▶ **Data for processing**
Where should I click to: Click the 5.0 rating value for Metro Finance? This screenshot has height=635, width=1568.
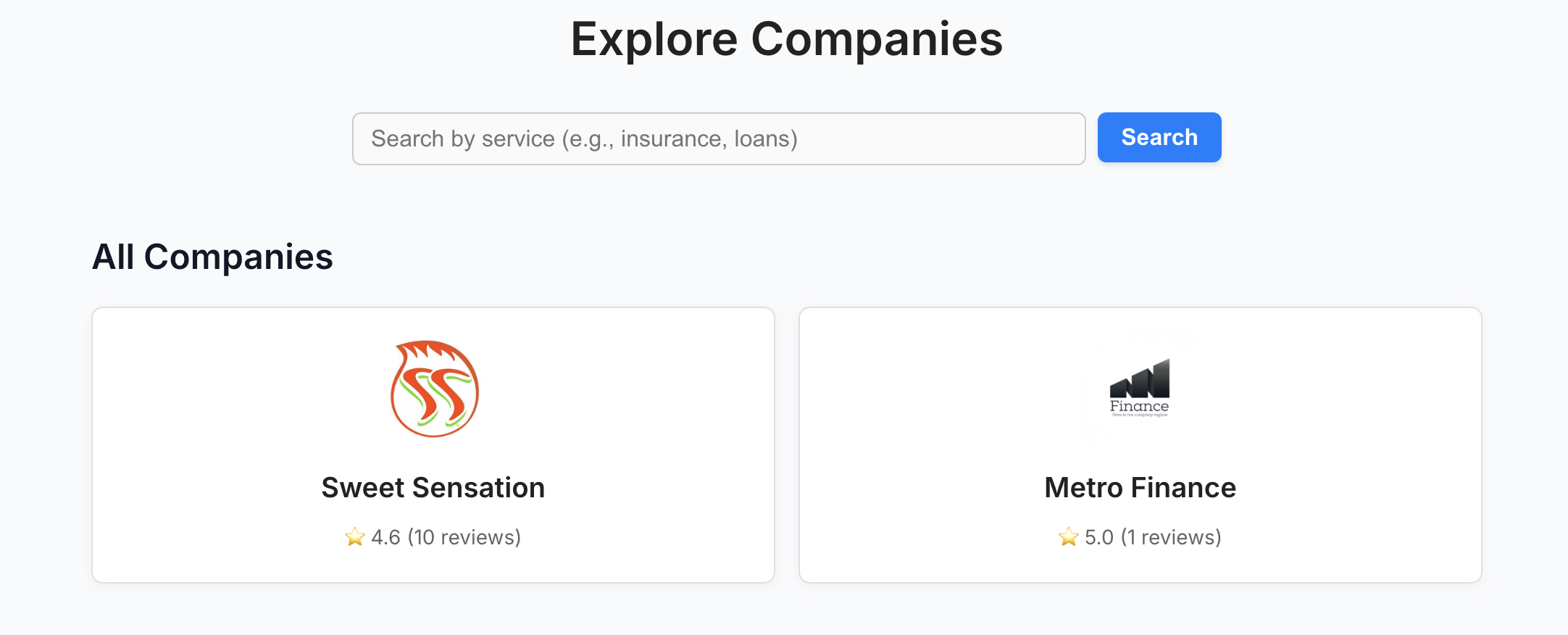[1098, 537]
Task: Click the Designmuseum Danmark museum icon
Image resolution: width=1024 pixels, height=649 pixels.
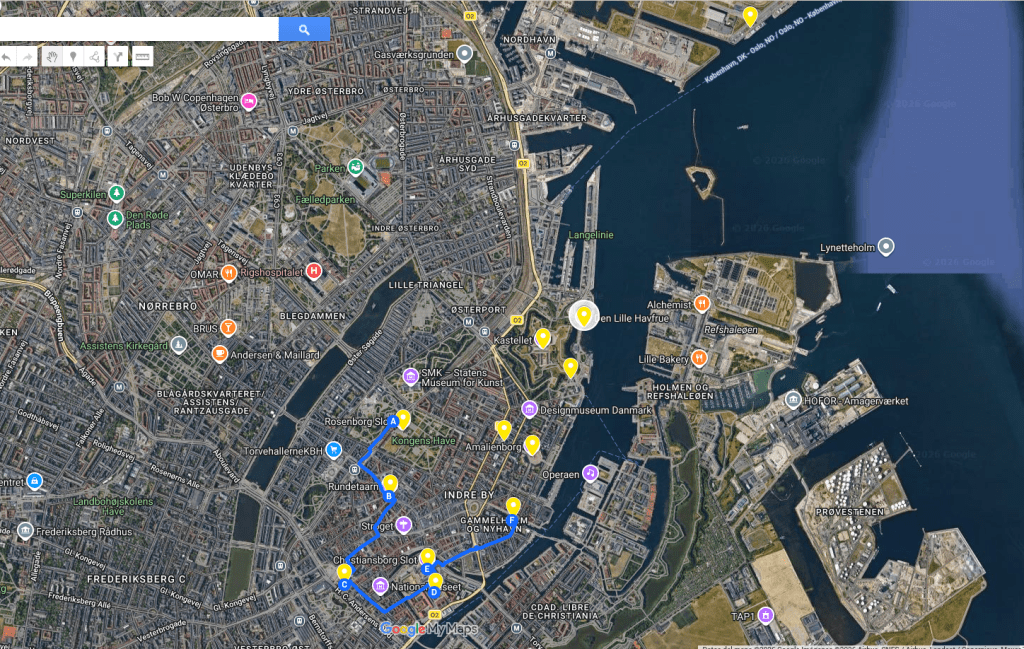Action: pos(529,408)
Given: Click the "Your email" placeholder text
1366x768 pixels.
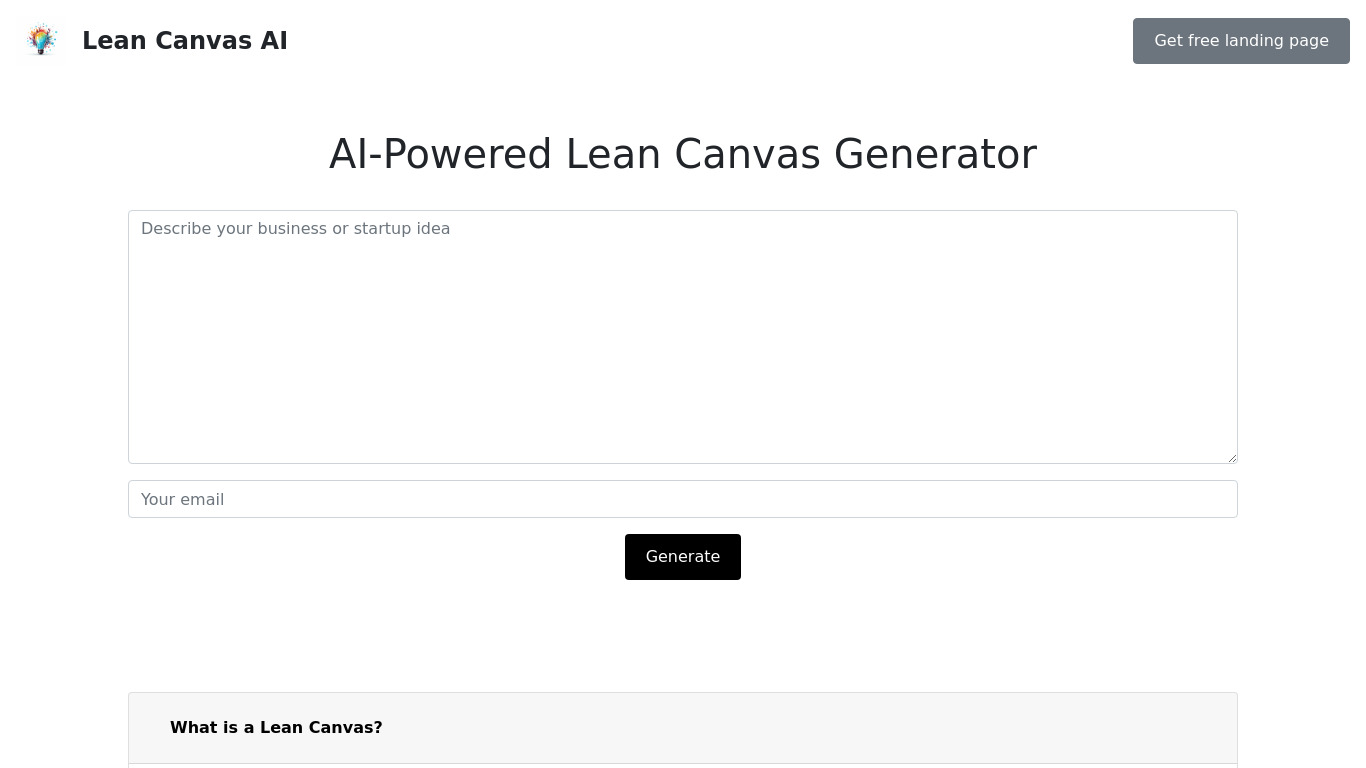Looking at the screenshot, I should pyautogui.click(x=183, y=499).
--
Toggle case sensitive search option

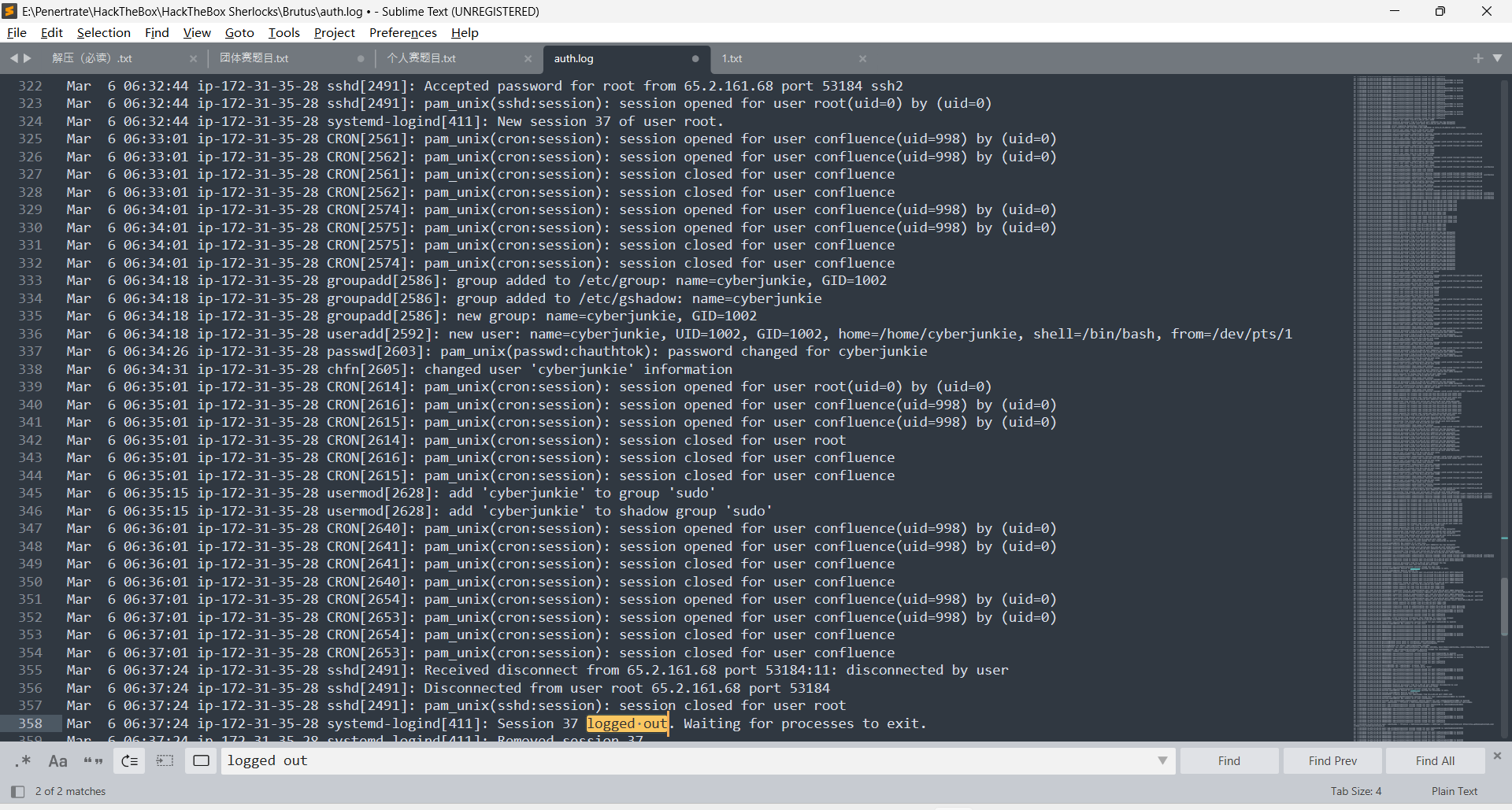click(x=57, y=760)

▶ **What the exercise asks**
Reproduce each line of the material above that contains the string "width".

▶ **Response**
Where should I click to: Click the 5.0 rating value for Metro Finance? This screenshot has height=635, width=1568.
Image resolution: width=1024 pixels, height=649 pixels.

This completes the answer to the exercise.